EXERCISE TASK
Rewrite the rows from the line with "Toggle the side panel collapse icon" through the end of the rows, changing "icon" to "button" and leaving everything else as it is. Leave the pictures out of your answer.

INFORMATION GIVEN
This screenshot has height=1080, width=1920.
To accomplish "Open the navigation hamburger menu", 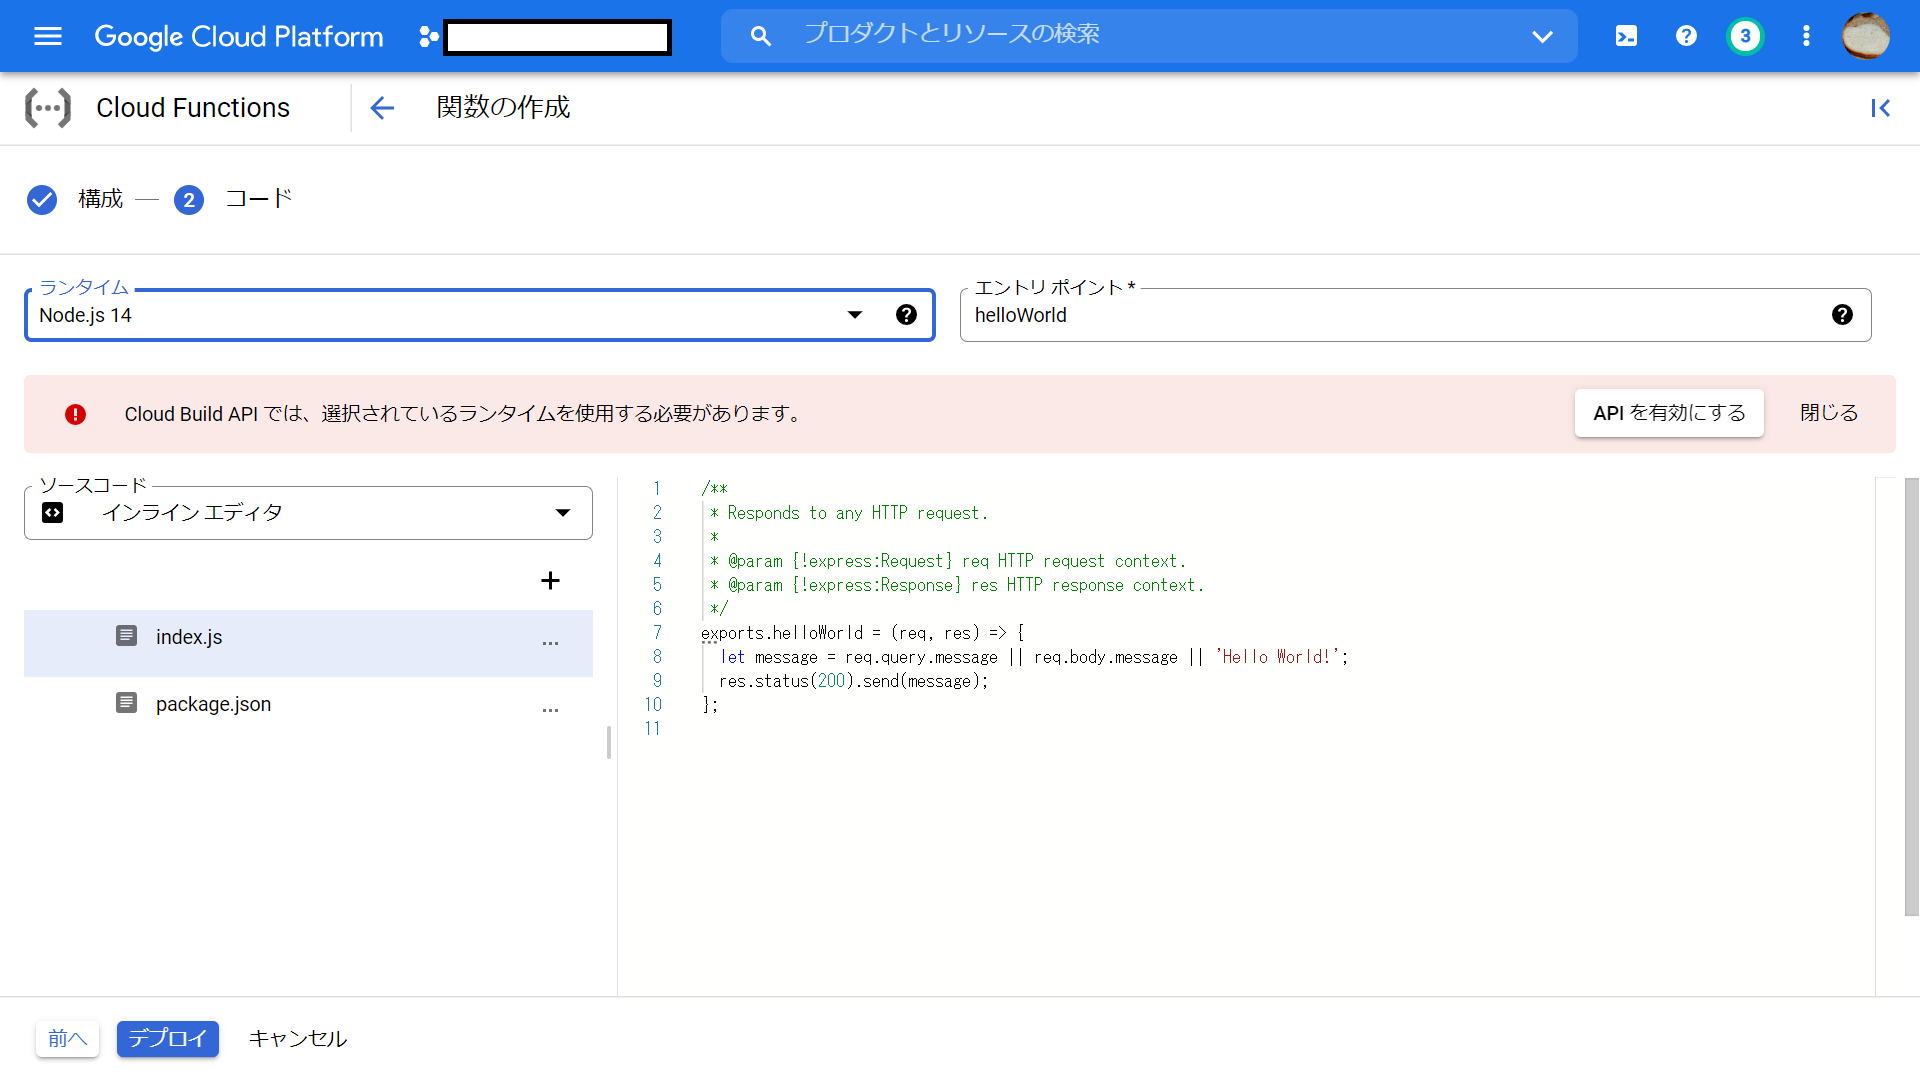I will pos(47,36).
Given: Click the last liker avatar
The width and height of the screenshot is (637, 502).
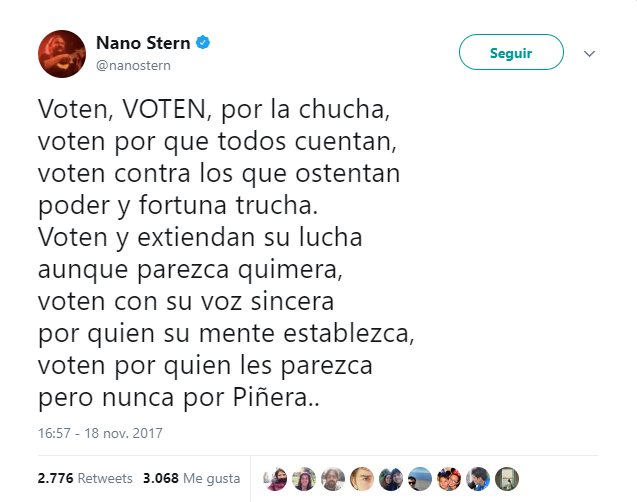Looking at the screenshot, I should pyautogui.click(x=508, y=478).
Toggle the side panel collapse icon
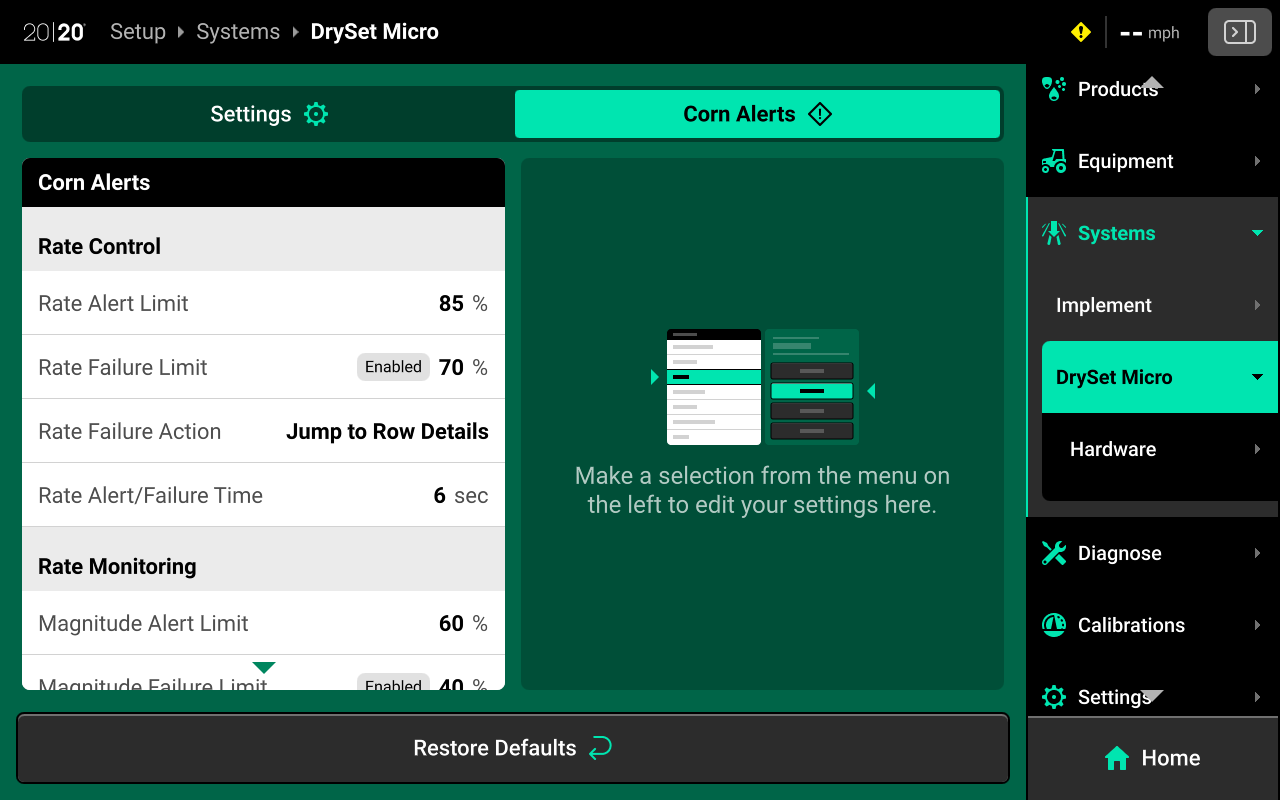 click(x=1239, y=33)
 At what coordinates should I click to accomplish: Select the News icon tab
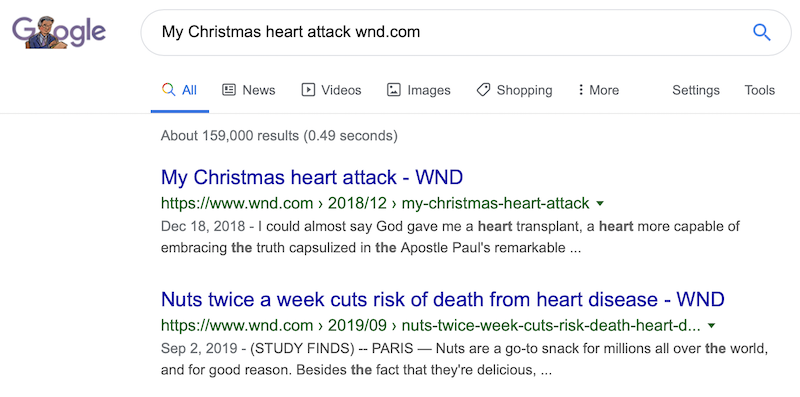click(229, 90)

ANSWER FOR THE TASK
Toggle the side panel collapse button
 click(x=1239, y=33)
 At what coordinates should I click to accomplish: Select the News button tab
click(229, 90)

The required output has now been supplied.